190.200...Function ordering device, M...DC motor, P...Oil pump, PM...Electric pump.

Claims (1)

[Claims] It has a steering mechanism that operates in response to the rotation of the steering shaft of the vehicle to steer the steering wheels, and a variable displacement pump that generates pressurized fluid in an amount corresponding to the variable displacement in accordance with the rotational speed of the rotary electric motor. A power rudder comprising an electric pump, an assisting means for assisting the operation of the steering mechanism by being supplied with pressure fluid from the pump in response to rotation of the steering shaft, and a displacement control means for controlling a variable displacement of the pump. In the detection device, a first detection means detects the running speed of the vehicle and generates this as a first detection signal, a second detection means detects the rotational speed of the rotary electric motor and generates it as a second detection signal, a third detection means for detecting the variable displacement of the pump and generating this as a third detection signal; and a third detection means for detecting the variable displacement of the pump and generating the third detection signal;
The optimum pressure fluid supply amount is determined according to the value of the detection signal.

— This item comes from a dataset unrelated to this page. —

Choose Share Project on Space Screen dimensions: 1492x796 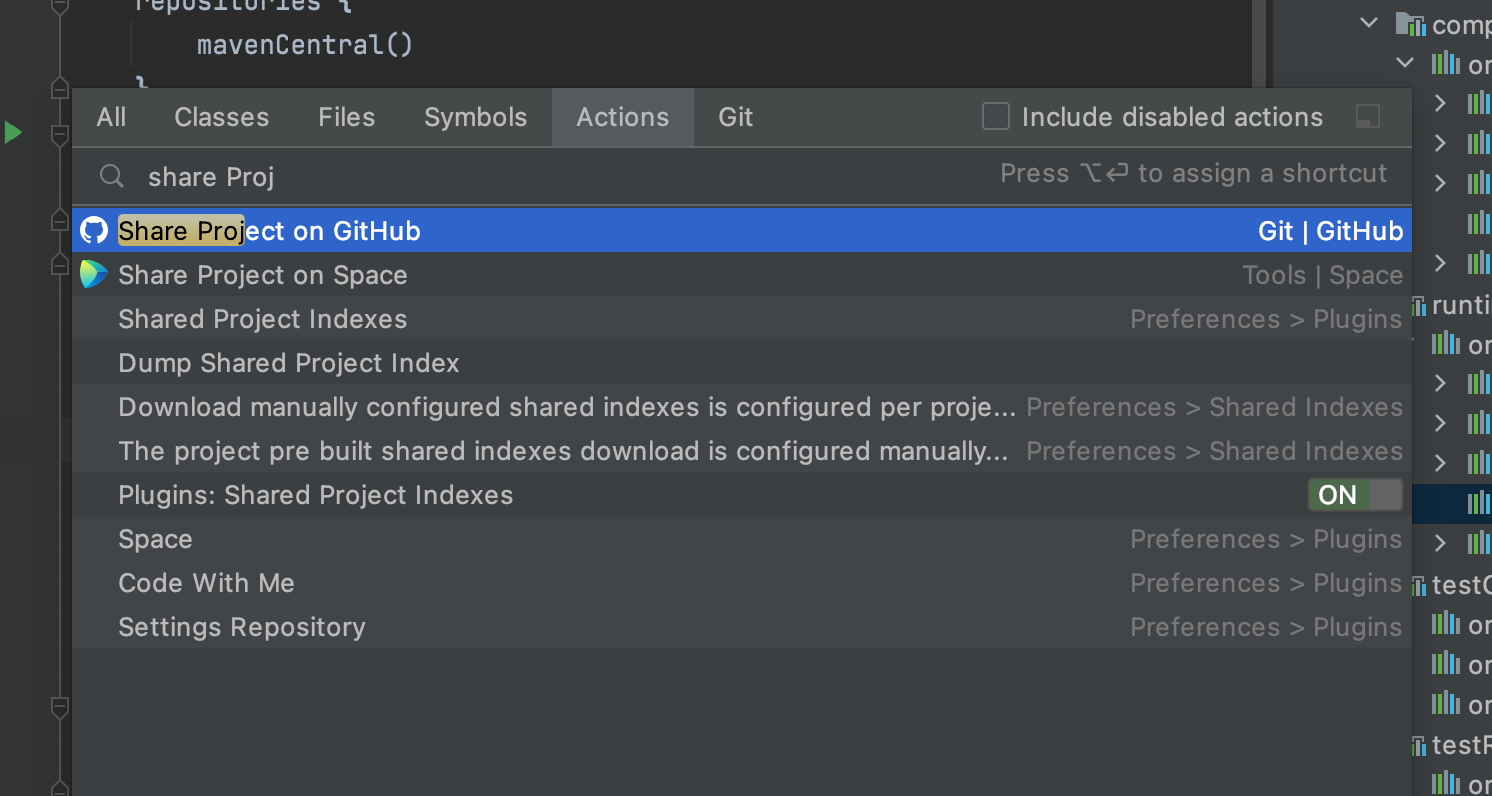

a first output signal generating means for generating an output signal, and a predetermined relationship between the optimum pressure fluid supply amount and the optimum rotational speed of the rotary electric motor under the optimum overall efficiency of the rotary electric motor and the pump; a second output signal generating means for determining the optimum rotational speed according to the value of the first output signal and generating it as a second output signal and applying it to the rotary electric motor; and the optimum pressure fluid supply amount under the optimum overall efficiency. third output signal generating means for determining the optimum variable displacement according to the value of the first output signal from a predetermined relationship between A power steering device for a vehicle equipped with a variable displacement electric pump.